Keep in mind that a company must choose to pay a dividend. Just because it paid one last quarter doesn't necessarily mean that it will pay one this quarter. As well, the amount paid may very. While a reliable dividend stock like Coca-Cola will regularly raise the amount of its dividend payments, not all companies do. A fluctuating business which paid $1 per share last year may pay only $0.02 per share this year.
Are high dividend stocks a good investment? Not necessarily! Pay attention to how they're paid. Do they pay them every year? Every quarter? Does the company raise its payment amount on a regular schedule? The best dividend paying stocks do this. Coca-Cola is a great example; Coca-Cola stock is a good investment, though it's not always available at a great price! If you bought Coca-Cola at a great price a couple of decades ago, you could make more from dividends every year per share than you ever paid for the stock. (That's the misleading part of dividend yield of stocks; it's always calculated relative to the current price, not what you paid.)
Should You Pursue a Dividend Income Portfolio?
Investing in stocks that pay dividends can be a good strategy, especially if you want regular cash coming in reliably. Remember that word, reliable.
If you want that reliable check quarter after quarter, making a dividend income portfolio may be a good approach. Because the payout is automatic (at least for a dependable dividend stock), you don't have to sell stocks whenever you want the check.
Of course, a reliable dividend producer isn't going to give you 10% returns a year. Figure 2%.
That means you need to work backwards from what you want to make every year to see how much you need to invest to get that return.

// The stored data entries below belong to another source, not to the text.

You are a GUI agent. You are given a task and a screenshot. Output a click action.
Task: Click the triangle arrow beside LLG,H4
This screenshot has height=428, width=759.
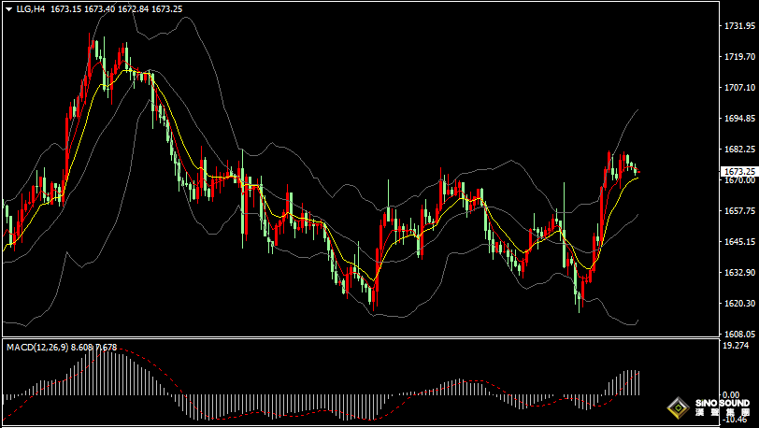coord(8,9)
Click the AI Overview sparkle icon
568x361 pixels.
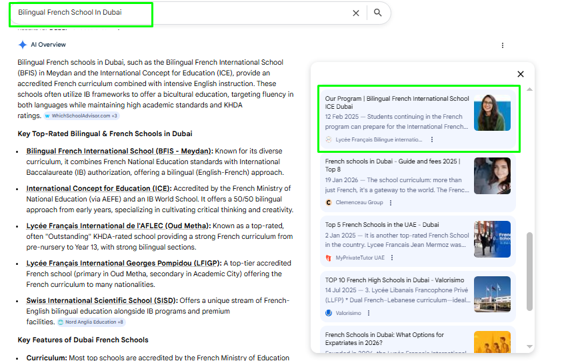pyautogui.click(x=23, y=45)
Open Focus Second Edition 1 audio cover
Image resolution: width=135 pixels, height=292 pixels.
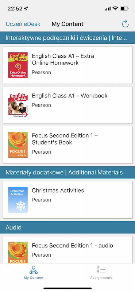(18, 253)
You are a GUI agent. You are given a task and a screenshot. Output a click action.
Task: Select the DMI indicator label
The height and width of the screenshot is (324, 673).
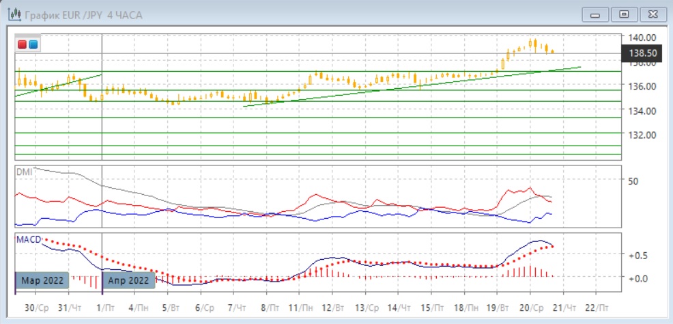pyautogui.click(x=24, y=172)
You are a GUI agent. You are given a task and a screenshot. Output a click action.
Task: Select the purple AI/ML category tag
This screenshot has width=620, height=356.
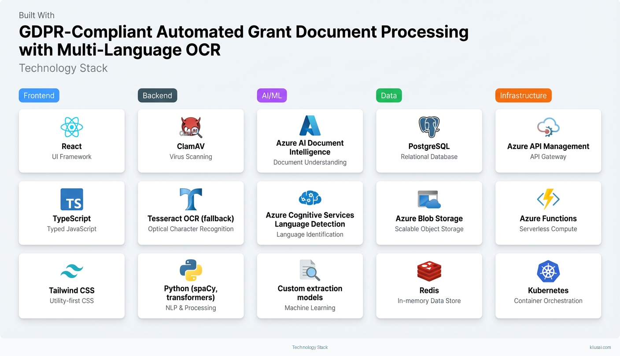(272, 96)
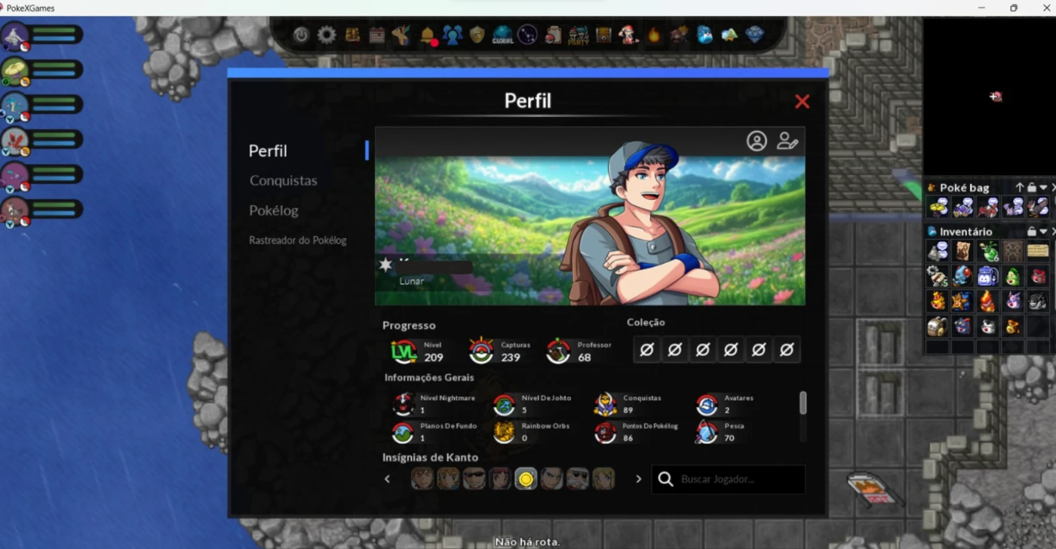Screen dimensions: 1056x549
Task: Open the treasure chest icon in toolbar
Action: click(603, 35)
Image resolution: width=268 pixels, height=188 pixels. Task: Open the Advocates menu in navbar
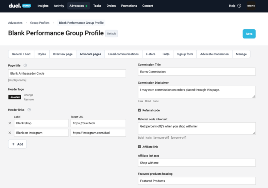(76, 6)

In other words, if you want to make $500 a month in dividends, you'll need to invest 50x that much money at a 2% dividend payout. That's $25,000. Remember, though—you want $500 every month. That means you'll need $25,000 worth of stock for every month in the year, so $300,000 worth of stocks paying a 2% dividend yield will give you $6000 worth of dividends every year.
To find the right portfolio that will pay you $500 mechanically every month... that might be the place to look for a reputable, fee-only financial planner to be your dividend stock advisor.
Value Investing and Dividends
Companies that make money are good to own. Companies that pay dividends quarter after quarter generally make money.
Reliability is more important than a high payout. Dividends aren't guaranteed. A company that paid a huge amount of money last year but may not pay it again this year isn't necessarily worth owning. Value investors pursue great companies because great companies make money, whether they reinvest it or pay it out.
Can the company even afford to pay out this year? How about next year? A company that pays a huge dividend—especially one disproportionate to its earnings and free cash flow is a warning sign. How does the company plan to continue its payment strategy? Is this a temporary trick of accounting to draw in incautious investors to inflate the stock price to artificial levels? Be wary. Rely on reliability.
Dividends are great, and many great companies have good dividend stocks to buy. Yet value investing looks for underpriced stocks. Sometimes they pay dividends. Sometimes they don't.
If you find a great company that gives you a check every quarter—and if the price is right relative to the value—then you've found a true gem. They may be rare, but they're out there for you to find.